We expect the sale of SLAP to close in the first quarter of 2005.

(d) DIG's reduced valuation was primarily a reflection of the unfavorable terms
of its power purchase agreement.

(e) In 2003, we determined that the fair values of certain equity investments
at CMS Generation were lower than their carrying amount, and that these
declines in value were other than temporary. Therefore, in accordance with
APB No. 18, we recognized an impairment charge of $16 million ($11 million,
net of tax).

CMS-61

CMS ENERGY CORPORATION
NOTES TO CONSOLIDATED FINANCIAL STATEMENTS (CONTINUED)

RESTRUCTURING AND OTHER COSTS

In June 2002, we announced a series of initiatives to reduce our annual
operating costs.

The following table shows the amount charged to expense for restructuring
costs, the payments made, and the unpaid balance of accrued costs at December
31, 2002, 2003, and 2004:



INVOLUNTARY LEASE
TERMINATION TERMINATION TOTAL
----------- ----------- -----
(IN MILLIONS)

Beginning accrual balance, January 1, 2002.................. $ -- $-- $ --
Expense..................................................... 22 11 33
Payments.................................................... (10) (3) (13)
---- --- ----
Ending accrual balance at December 31, 2002................. $ 12 $ 8 $ 20
---- --- ----
Expense..................................................... 3 -- 3
Payments.................................................... (12) (2) (14)
---- --- ----
Ending accrual balance at December 31, 2003................. $ 3 $ 6 $ 9
---- --- ----
Expense..................................................... -- -- --
Payments.................................................... (1) (3) (4)
---- --- ----
Ending accrual balance at December 31, 2004................. $ 2 $ 3 $ 5
==== === ====


3: CONTINGENCIES

SEC AND OTHER INVESTIGATIONS: As a result of round-trip trading
transactions by CMS MST, CMS Energy's Board of Directors established a Special
Committee to investigate matters surrounding the transactions and retained
outside counsel to assist in the investigation. The Special Committee completed
its investigation and reported its findings to the Board of Directors in October
2002. The Special Committee concluded, based on an extensive investigation, that
the round-trip trades were undertaken to raise CMS MST's profile as an energy
marketer with the goal of enhancing its ability to promote its services to new
customers. The Special Committee found no effort to manipulate the price of CMS
Energy Common Stock or affect energy prices. The Special Committee also made
recommendations designed to prevent any recurrence of this practice. Previously,
CMS Energy terminated its speculative trading business and revised its risk
management policy. The Board of Directors adopted, and CMS Energy implemented,
the recommendations of the Special Committee.

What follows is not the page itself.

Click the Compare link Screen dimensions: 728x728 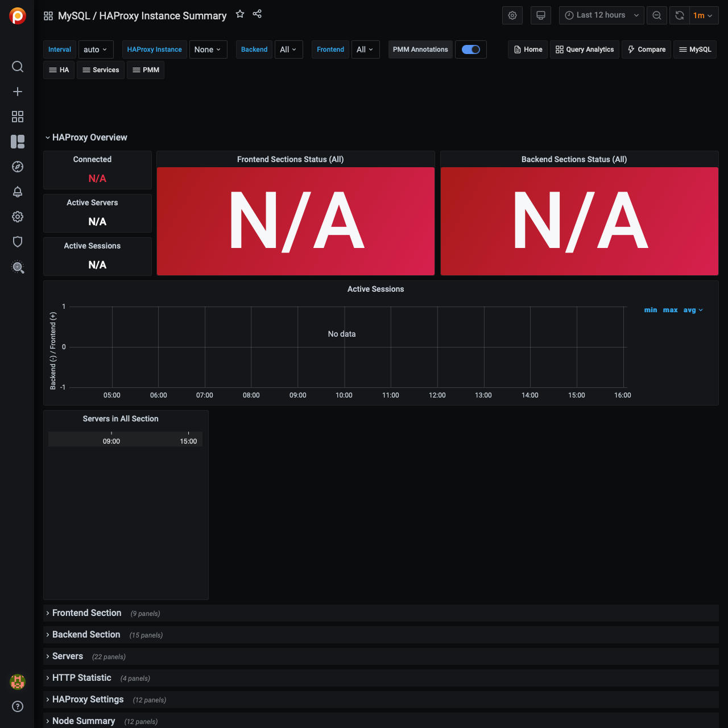point(646,49)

CMS Energy is cooperating with an investigation by the DOJ concerning
round-trip trading. CMS Energy is unable to predict the outcome of this matter
and what effect, if any, this investigation will have on its business. In March
2004, the SEC approved a cease-and-desist order settling an administrative
action against CMS Energy related to round-trip trading. The order did not
assess a fine and CMS Energy neither admitted to nor denied the order's
findings. The settlement resolved the SEC investigation involving CMS Energy and
CMS MST.

SECURITIES CLASS ACTION LAWSUITS: Beginning on May 17, 2002, a number of
securities class action complaints were filed against CMS Energy, Consumers, and
certain officers and directors of CMS Energy and its affiliates. The complaints
were filed as purported class actions in the United States District Court for
the Eastern District of Michigan, by shareholders who allege that they purchased
CMS Energy's securities during a purported class period. These cases were later
consolidated by the court. The plaintiffs generally seek unspecified damages
based on allegations that the defendants violated United States securities laws
and regulations by making allegedly false and misleading statements about CMS
Energy's business and financial condition, particularly with respect to revenues
and expenses recorded in connection with round trip trading by CMS MST. CMS
Energy, Consumers, and the individual defendants filed motions to dismiss on
June 21, 2004. The judge issued an opinion and order dated January 7, 2005,
granting the motion to dismiss for Consumers and three of the individual
defendants, but denying the motions to dismiss for CMS Energy and the 13
remaining individual defendants.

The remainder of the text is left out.